By affecting precipitation efficiency, that process can potentially alter the water vapor content of the atmosphere. In addition, dust that absorbs solar radiation can affect precipitation through the circulation that arises in response to such heating.

Mechanisms centered in the tropics, particularly the tropical Pacific, have received increasing attention in recent years. The tropics have a compelling advantage over the North Atlantic as a mediator of global climate change. Because of the relatively weak confining influence of the earth’s rotation at low latitudes, the effect of local changes in sea-surface temperature is communicated almost instantly through the atmosphere to the entire tropical band. This confining influence is due to the earth’s rotation, which causes the well-known Coriolis effect in which all atmospheric and oceanic flows turn relative to the surface beneath them (to the right in the Northern Hemisphere and to the left in the Southern Hemisphere) rather than proceeding directly from regions of high to low pressure. The degree of turning is proportional to the sine of the latitude, so turning disappears at the equator. The strong high-latitude tendency for wind and ocean currents to turn slows the transmission of information through the climate system, whereas the weaker turning tendency near the equator allows rapid communication.

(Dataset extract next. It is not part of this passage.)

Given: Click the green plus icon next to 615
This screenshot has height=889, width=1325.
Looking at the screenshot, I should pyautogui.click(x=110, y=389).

Tropical forcings create circulation patterns that have a major remote impact in the middle-latitude and polar regions, again communicated through the atmosphere. The tropical atmosphere-ocean system offers a rich palette of possible amplifiers and switches that could in principle lead to abrupt climate change. The dominant atmospheric circulation in the tropics is an overturning motion known as the Hadley cell, with air rising in warmer regions near the equator, spreading at high altitude, sinking in the subtropics, and returning along the surface. This circulation has a profound effect on tropical water vapor, cloudiness, and convection, with rain forests under the rising limb and deserts under the descending air. The Coriolis turning of the return flow along the surface yields the surface easterlies that drive the ocean. The upper branch of the circulation affects middle-latitudes through its influence on the upper-level subtropical jet.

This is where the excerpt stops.